WASHINGTON - Twenty-four lucky Hixson High School students and teachers traveled here this week, slipping into 1600 Pennsylvania Ave. two days before White House tours are suspended indefinitely.
"I felt kind of important walking around," grinned Nelly Nunez, 17. "Not many people are getting in there right now."
Months ago, the merry band of 11th-grade Wildcats submitted their Social Security numbers for Secret Service background checks. On Thursday they finally gained entry; many portraits, porticos and protesters later, they described their presidential day-in-the-life.
"I see it as living history, being able to experience the past and the current," said Kevin Nguyen, 16. "It's a really big eye-opener for me."
But Nunez, Nguyen and their friends are among the last to hit the presidential library, State Dining Room and impeccable North Lawn. For a while, at least.
According to a recorded message from the White House visitors office, tours are canceled "until further notice" starting Saturday.
"Unfortunately," a female voice said, "we will not be able to reschedule affected tours."
Administration officials blame across-the-board budget cuts known as sequestration.
"The president and the first lady have throughout the time that they've been here made extraordinary efforts to make this the people's house," White House press secretary Jay Carney said Thursday. "It is extremely unfortunate that we have the kind of situation like the sequester."
Tourists must request tickets from members of their congressional delegations.
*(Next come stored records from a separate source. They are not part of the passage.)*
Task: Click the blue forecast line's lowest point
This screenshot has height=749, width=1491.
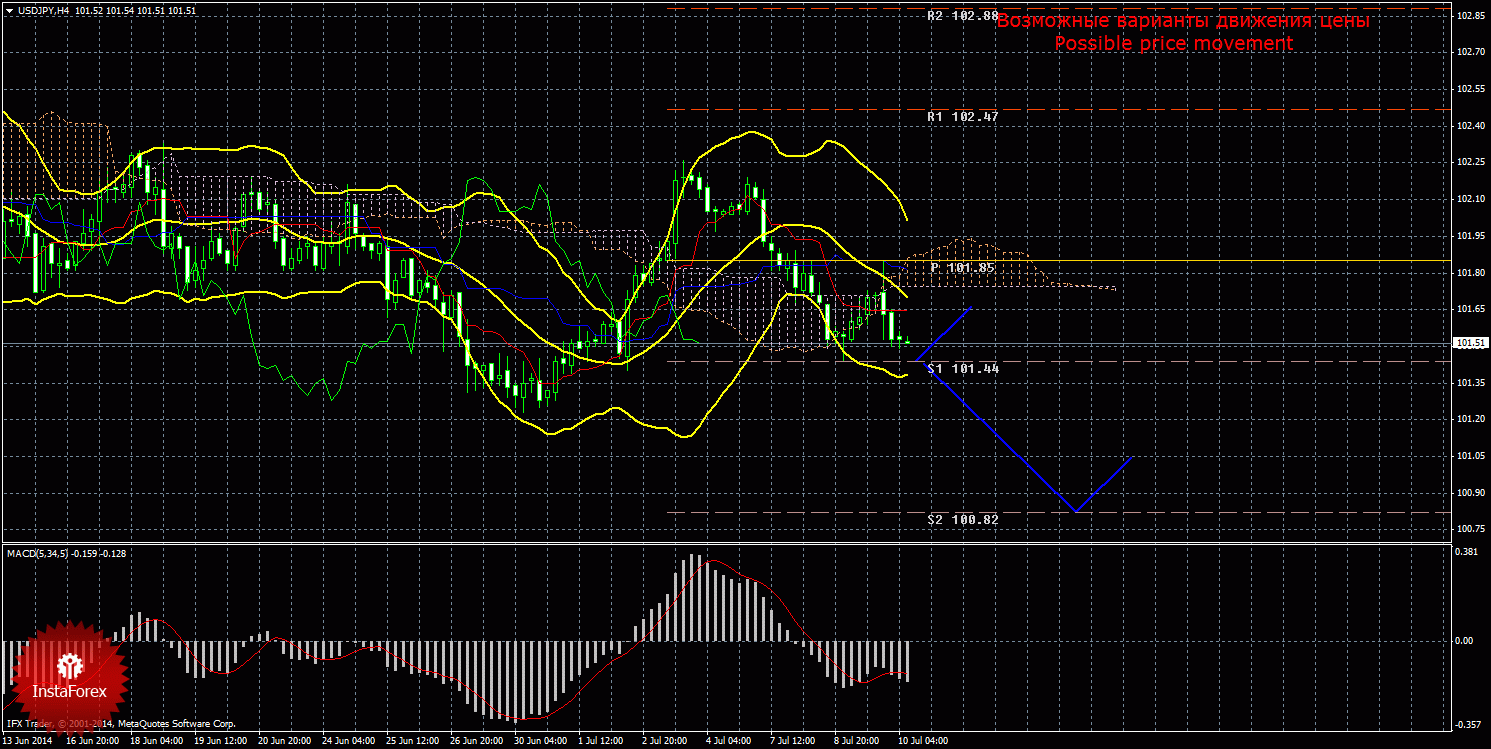Action: (x=1076, y=511)
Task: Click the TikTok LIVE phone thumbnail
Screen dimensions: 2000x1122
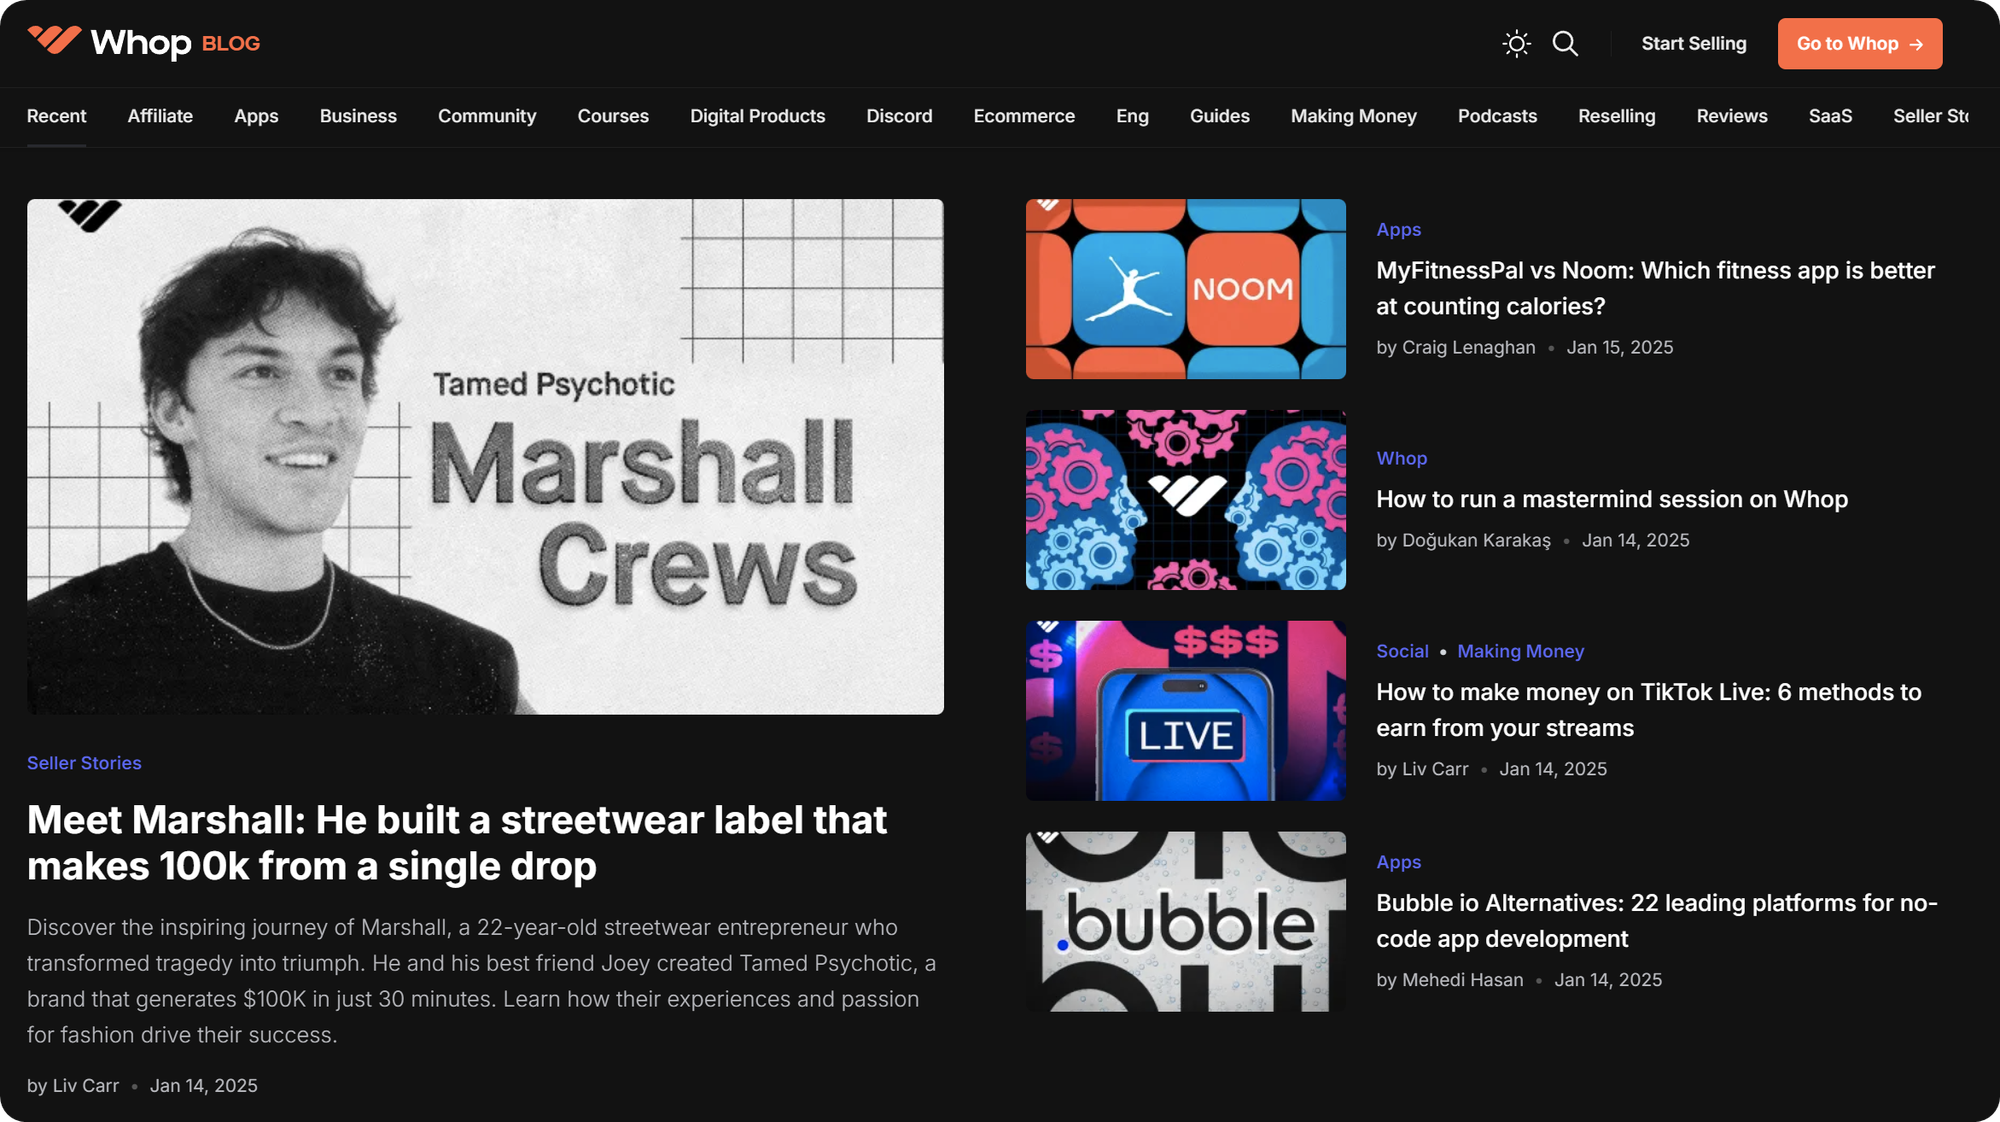Action: (1185, 711)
U.S. Rep. Chuck Fleischmann's office said Chattanooga's congressman already has told three groups they won't be able to tour the White House next week. A total of 484 3rd Congressional District residents have asked for tours in March, spokesman Tyler Threadgill said.
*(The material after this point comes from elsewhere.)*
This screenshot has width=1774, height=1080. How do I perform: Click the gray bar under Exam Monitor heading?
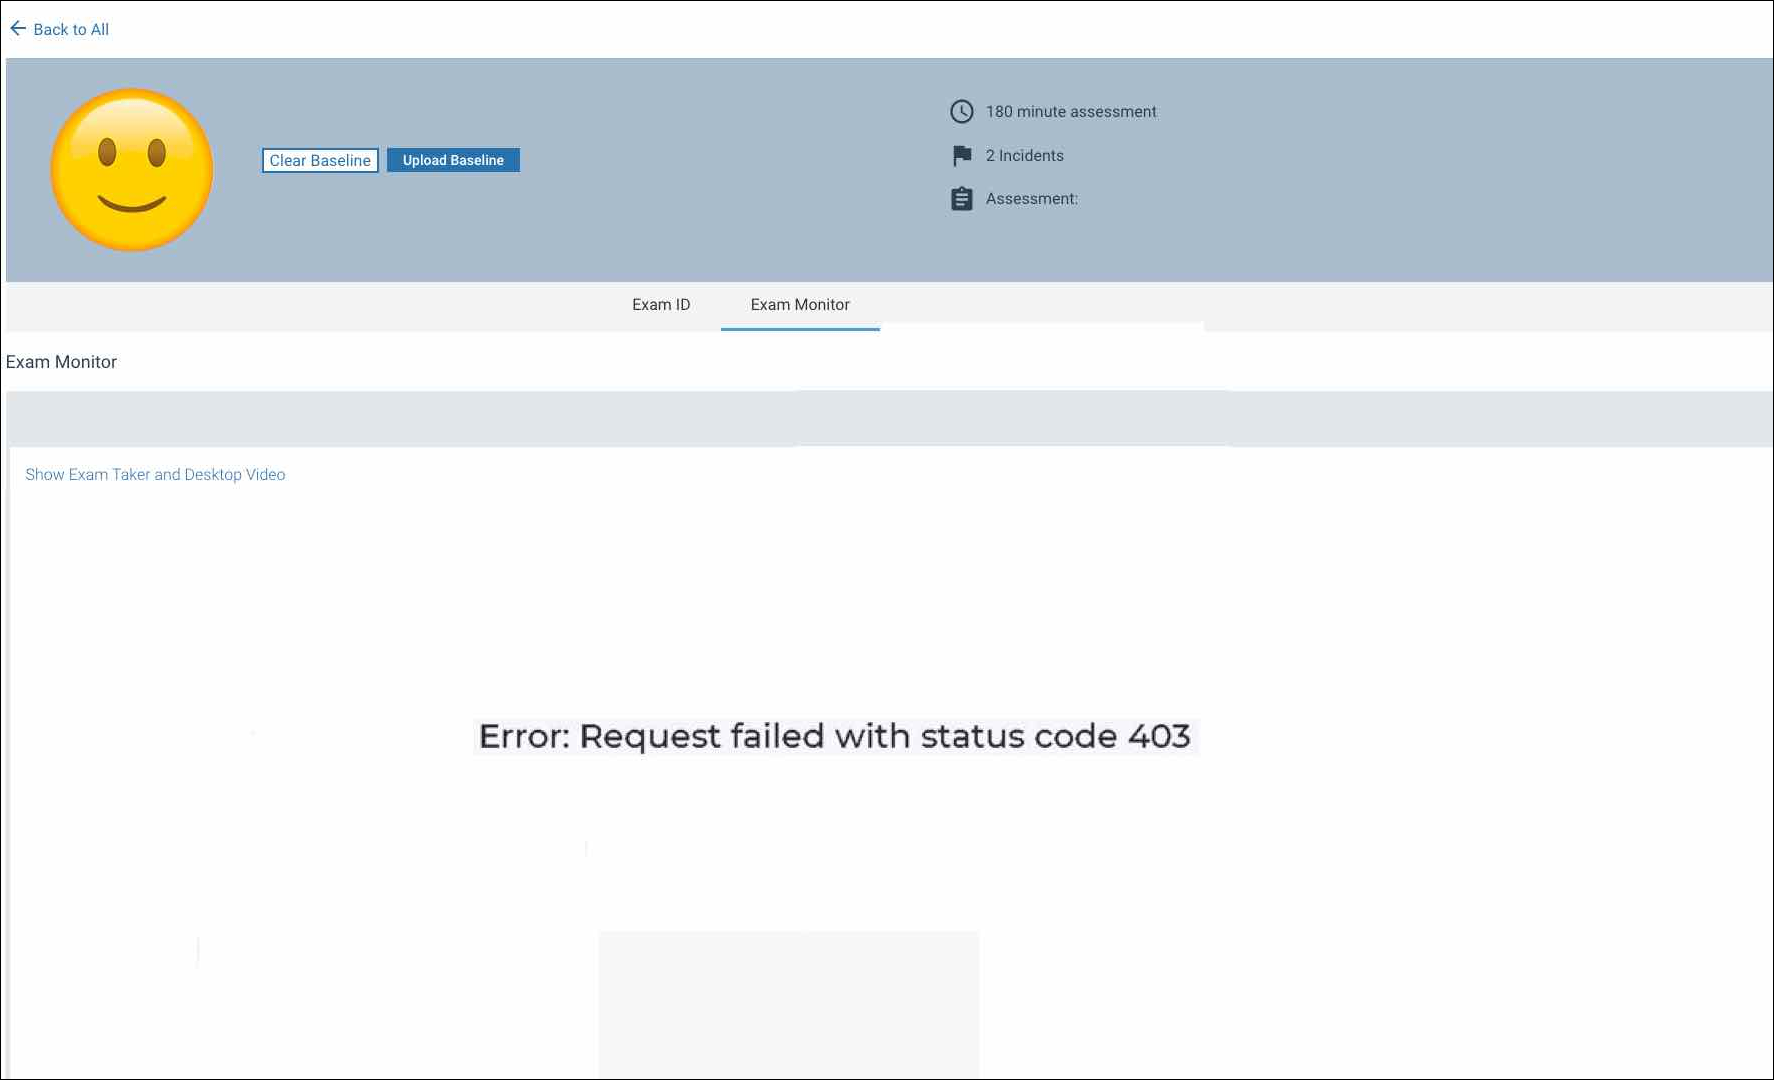coord(888,419)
"It's a shame President [Barack] Obama has chosen to try and save tax dollars by robbing East Tennesseans of an opportunity to see the White House," Threadgill said. "If visitors from the 3rd District would like to see the United States Capitol, Congressman Fleischmann and his staff will be more than happy to accommodate."
It's not entirely clear how money will be saved by eliminating tours. According to an ABC News report, tour costs mostly stem from security -- a point confirmed by Hixson students.
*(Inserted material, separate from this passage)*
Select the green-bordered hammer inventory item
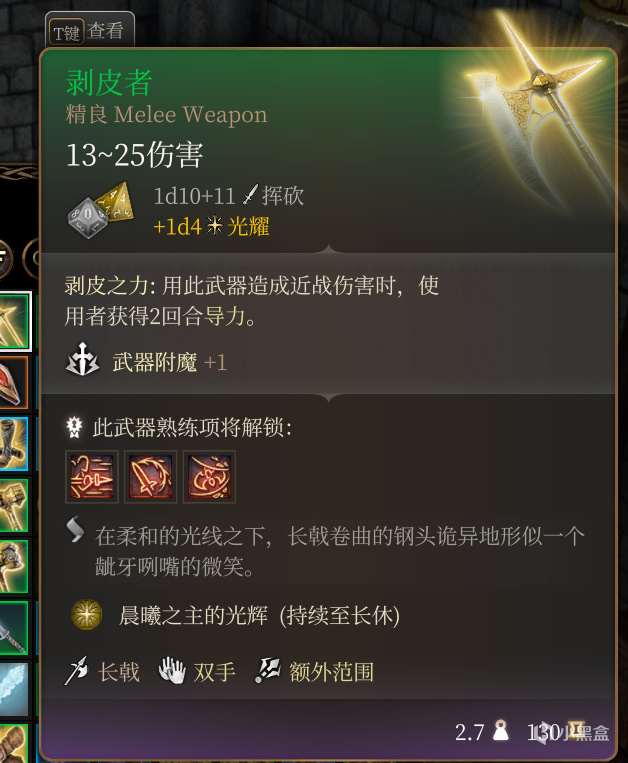 [x=13, y=505]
"If you dropped something," Nunez said after the tour, "they were all over you."
The Secret Service told ABC News it takes about 37 officers to secure White House visits. The total savings from eliminating tours is $74,000 a week, Secret Service officials said.
But multiple news reports said the Secret Service won't be furloughing or laying anyone off. Officers instead will be reassigned to other posts, including the Eisenhower Executive Office Building.
Students and teachers sympathized with future tour groups.
"It hurts freedom of access," said Suzanne Rushworth, a Hixson history teacher and the trip's lead supervisor. "Touring the president's home is a demonstration of democracy and freedom."